Problem to solve:
What you give back should be only the lines from the one holding "Viewport: 1232px width, 974px height." through the final line of the records, each reproduced exactly.

Saved entries:
# # # #
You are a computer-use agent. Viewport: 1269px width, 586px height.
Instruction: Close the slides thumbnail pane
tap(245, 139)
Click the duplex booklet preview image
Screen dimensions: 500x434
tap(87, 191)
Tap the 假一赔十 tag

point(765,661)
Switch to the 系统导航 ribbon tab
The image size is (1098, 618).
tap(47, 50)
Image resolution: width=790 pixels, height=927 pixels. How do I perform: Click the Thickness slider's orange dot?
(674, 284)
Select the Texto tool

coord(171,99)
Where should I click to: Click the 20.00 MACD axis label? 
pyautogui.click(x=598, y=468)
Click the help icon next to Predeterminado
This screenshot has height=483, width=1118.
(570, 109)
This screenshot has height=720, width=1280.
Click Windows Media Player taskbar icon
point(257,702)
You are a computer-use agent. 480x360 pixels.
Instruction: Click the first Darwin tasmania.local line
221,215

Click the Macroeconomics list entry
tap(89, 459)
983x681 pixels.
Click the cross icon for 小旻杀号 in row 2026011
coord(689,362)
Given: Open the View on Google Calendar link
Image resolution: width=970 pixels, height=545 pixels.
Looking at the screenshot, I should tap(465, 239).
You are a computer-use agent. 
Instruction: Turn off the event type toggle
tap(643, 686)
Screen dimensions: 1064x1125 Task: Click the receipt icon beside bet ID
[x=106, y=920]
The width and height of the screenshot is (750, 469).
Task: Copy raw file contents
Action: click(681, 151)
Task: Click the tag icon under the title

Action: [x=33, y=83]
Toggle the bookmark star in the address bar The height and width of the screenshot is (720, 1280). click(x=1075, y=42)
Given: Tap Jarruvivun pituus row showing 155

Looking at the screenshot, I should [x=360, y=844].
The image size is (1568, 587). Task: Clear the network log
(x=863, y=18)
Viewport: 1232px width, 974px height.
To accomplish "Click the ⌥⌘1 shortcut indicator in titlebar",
# # # #
Expected answer:
Viewport: 1232px width, 974px height.
To accomplish "Click the ⌥⌘1 shortcut indicator in titlebar",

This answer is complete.